Вообще говоря, можно было бы упорядочить человеческие языки по степени их аналитичности (строгость комбинаций однозначных элементов) и синтетичности (сочетание разных оттенков значений в одном элементе и зависимость значений от соседних элементов или даже от объективной ситуации). Я берусь описать эту зависимость даже по географической оси «запад-восток», и в целом соотношение языков будет соответствовать характеру мышления той или иной нации. На полюсе синтетичности окажутся языки восточные, на которых говорят люди с преобладанием созерцательного и символического мышления. На полюсе аналитичности мы найдем языки запада, четко расчленяющие реальность и выстраивающие элементы информации в строгие, почти геометрические, структуры. Почему бы не продолжить эту мысль применительно к собачьему характеру мышления?

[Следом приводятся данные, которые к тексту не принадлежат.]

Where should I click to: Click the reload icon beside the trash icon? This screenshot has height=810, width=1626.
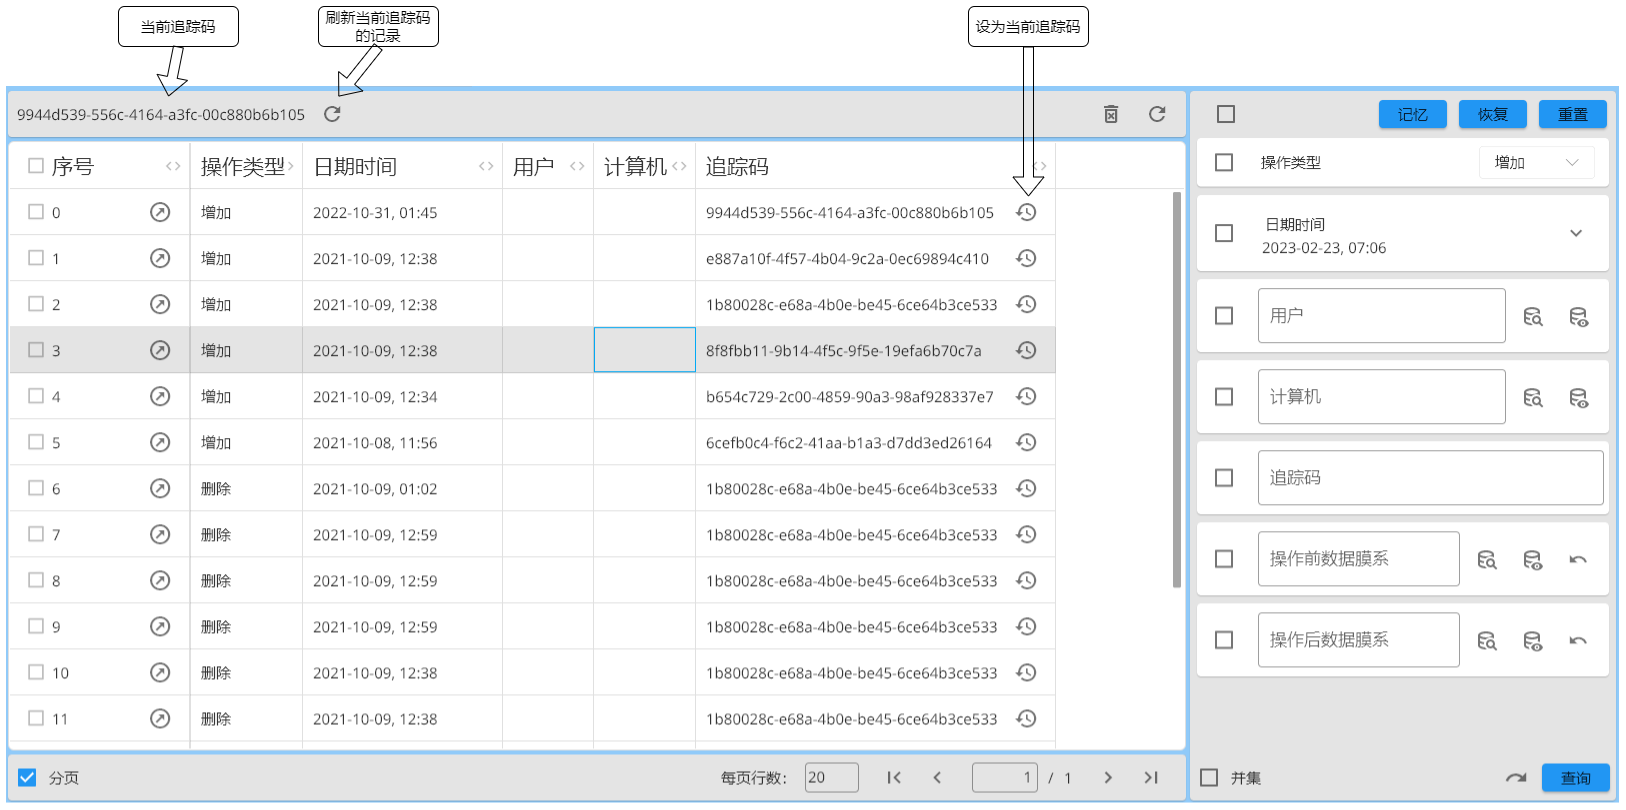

Вне всяких сомнений, собака никогда не овладеет звуковой речью человека, и причины тому коренятся в физиологии артикуляционного аппарата — губ, челюстей, языка. Даже я, увлеченная собаками и их возможностями сверх меры, только посмеиваюсь, когда мне рассказывают о зверье, произносящем «мама» или «ням-ням», да еще некое подобие «Вовы» или «Вали». Тут уж моя жгучая влюбленность отступает перед профессиональной честью лингвиста. Дело в том, что это — едва ли не единственные звуковые комплексы, доступные собакам, а прочие звуки человеческой речи им, бедным, чужды.
Губы собак толсты и малоподвижны по сравнению с человеческими, язык закреплен жестче, длинные челюсти плохо выдвигаются. Вот и приходится им выкручиваться за счет совсем других изобразительных средств. Впрочем, и наши возможности по части артикуляции вовсе не безграничны — во всех мыслимых языках насчитывается чуть больше полусотни разных звуков, которые мы способны изобразить при помощи наших органов речи.
К слову сказать, я высоко ценю подвиг моего Акелы, который окончательно убедил меня в том, что животные владеют главным принципом языкового мышления — его знаковым характером. Он ухитрился реально связать означаемое с означающим и пользуется этим в нашем повседневном общении. Словом «мама» он обращается ко мне, а хозяина, которого зовут Владимиром, называет «Уова» (надо упомянуть, что все наши звери знают нас и по именам, и по семейным функциям). Произошло это тогда, когда он попытался сказать ему «мама», а я искренне удивилась: мама-то я, какое отношение это имеет к хозяину? Однако, сказать «папа» не под силу ни ему, ни любой, даже совершенно гениальной собаке.
Да, язык собак паралингвистичен по отношению к любому из человеческих языков, поскольку основой их речи стала пластика тела мимика, ритуальные позы, движения головы, ушей, хвоста. Кому что лучше дается! Вы, например, умеете шевелить ушами? Мне это далось в детстве на спор и, признаться, после немалой тренировки. А у них, собак, этим нехитрым искусством владеет любая бездарь…
Звуки, роль которых в собачьем языке тоже умалять не приходится, сопровождают сложные комплексные знаки, синтетичные по сути своей. Компоненты знака никоим образом не выстраиваются линейно: хвост и голова, спина и пасть делают свое дело одновременно и словно бы даже независимо друг от друга. Однако практика зоопсихолога научила меня внимательнейшим образом относиться к совместному появлению, скажем, признаков страха и заигрывания, особенно по отношению к хозяевам. Целый комплекс средств увязан в единый знак, имеющий сложное значение, которое определяется нюансами ситуации. И сам этот знак развивается во времени, изменяется, передавая своей динамикой изменение намерений собаки или ее отношения к происходящему. Словом, каждое сообщение собаки столь же комплексно и объемно, сколь объемна реальная среда и информация о ней. Жизнь ведь тоже не выстраивает строго упорядоченных структур, и многие аспекты ситуации выступают одновременно и не всегда независимо друг от друга.
Я говорю, ты молчишь…
О, эти собачьи разговоры! Движения, позы, звуки — целая симфония выразительных средств! Взять хотя бы разговоры взрослых собак со своими щенками. Какое разнообразие нюансов и оттенков! Призывная «трель» суки-мамки, ласковое воркование старшего кобеля-«дядюшки», высокий игривый лай детей и взрослых, бархатные нежные «колыбельные», глуховатый, но совсем нестрашный рык, такой грозный для чужих… Легкое посапывание разнежившегося взрослого, под боком у которого пристроились подремать наигравшиеся сорванцы. Носовое «мурлыканье» в минуты особой нежности. И недовольное брюзжанье, когда детвора мешает спать. От всей души желаю вам услышать это все собственными ушами! Могу заверить — за душу берет не хуже самой сентиментальной «мыльной оперы».